_Requirement_:
Your copy should begin at the line containing "The image size" and end at the last line of the records; transcribe those lines exactly and leave out every picture.

(Saved data entries)
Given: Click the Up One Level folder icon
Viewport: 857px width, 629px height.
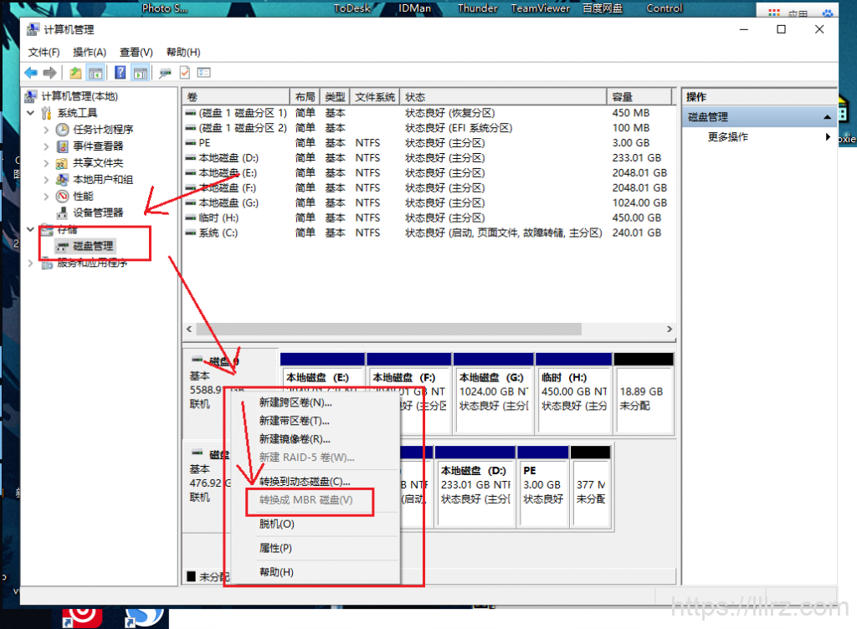Looking at the screenshot, I should coord(76,73).
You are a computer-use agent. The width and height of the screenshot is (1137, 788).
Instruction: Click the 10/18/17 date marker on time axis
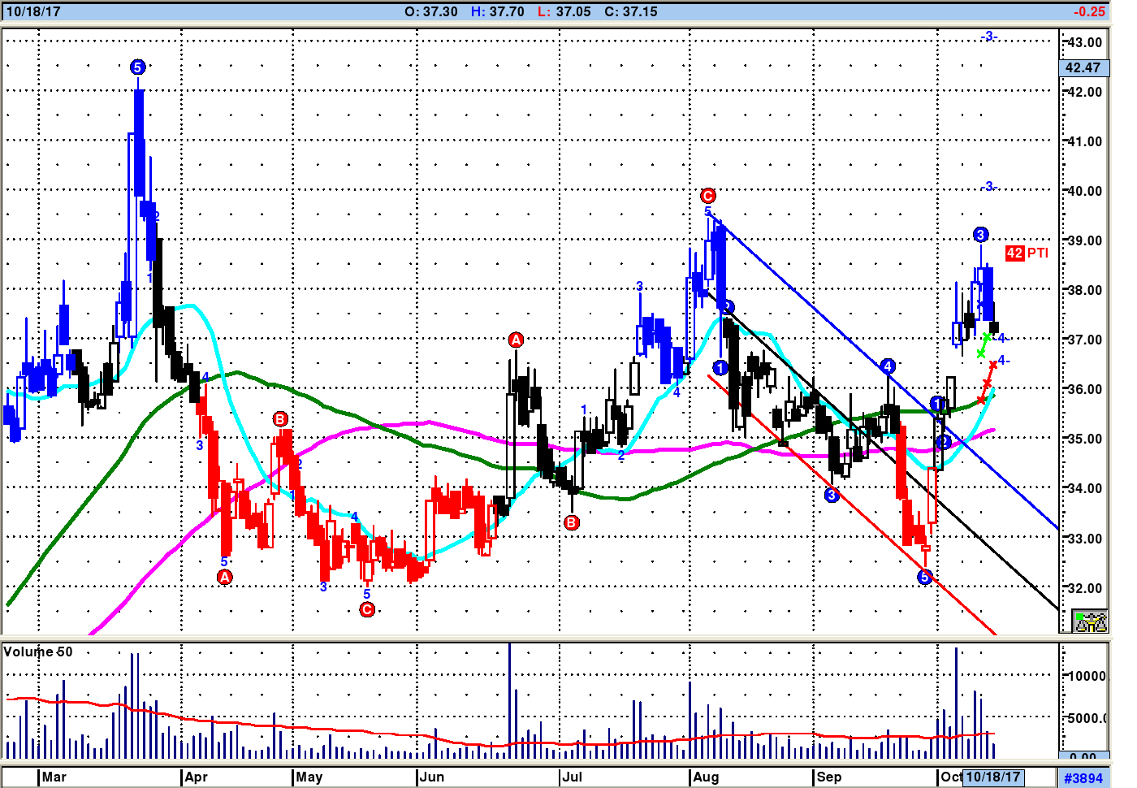click(x=992, y=777)
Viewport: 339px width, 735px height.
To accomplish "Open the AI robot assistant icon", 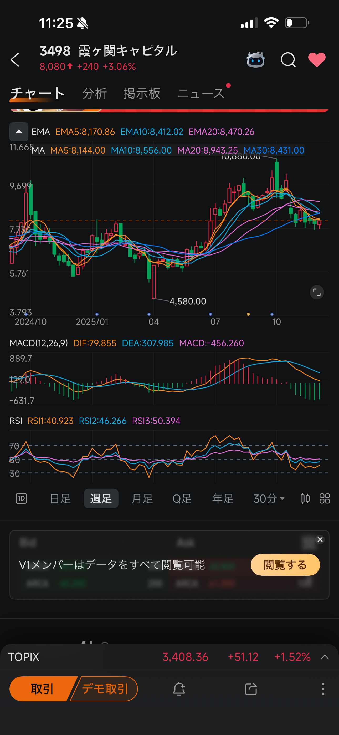I will coord(255,60).
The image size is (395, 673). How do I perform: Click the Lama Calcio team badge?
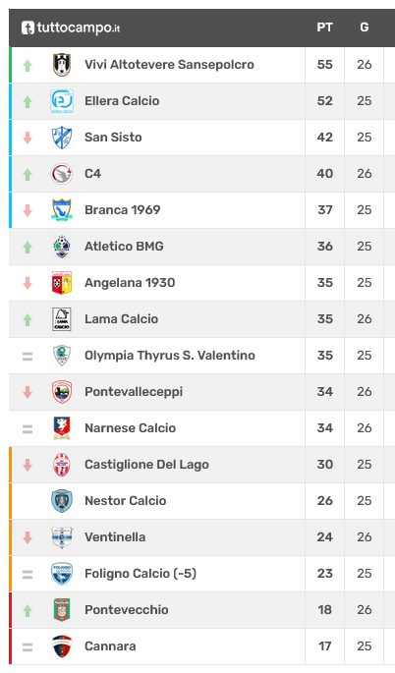click(62, 319)
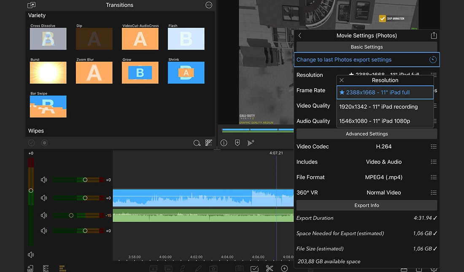This screenshot has height=272, width=464.
Task: Mute the track with the -15 volume
Action: (44, 215)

_Result for this exercise_:
The image size is (395, 673). How do I perform: Click the Lama Calcio team badge?
click(62, 319)
This screenshot has height=272, width=464.
Task: Mute the track with the -15 volume
Action: (44, 215)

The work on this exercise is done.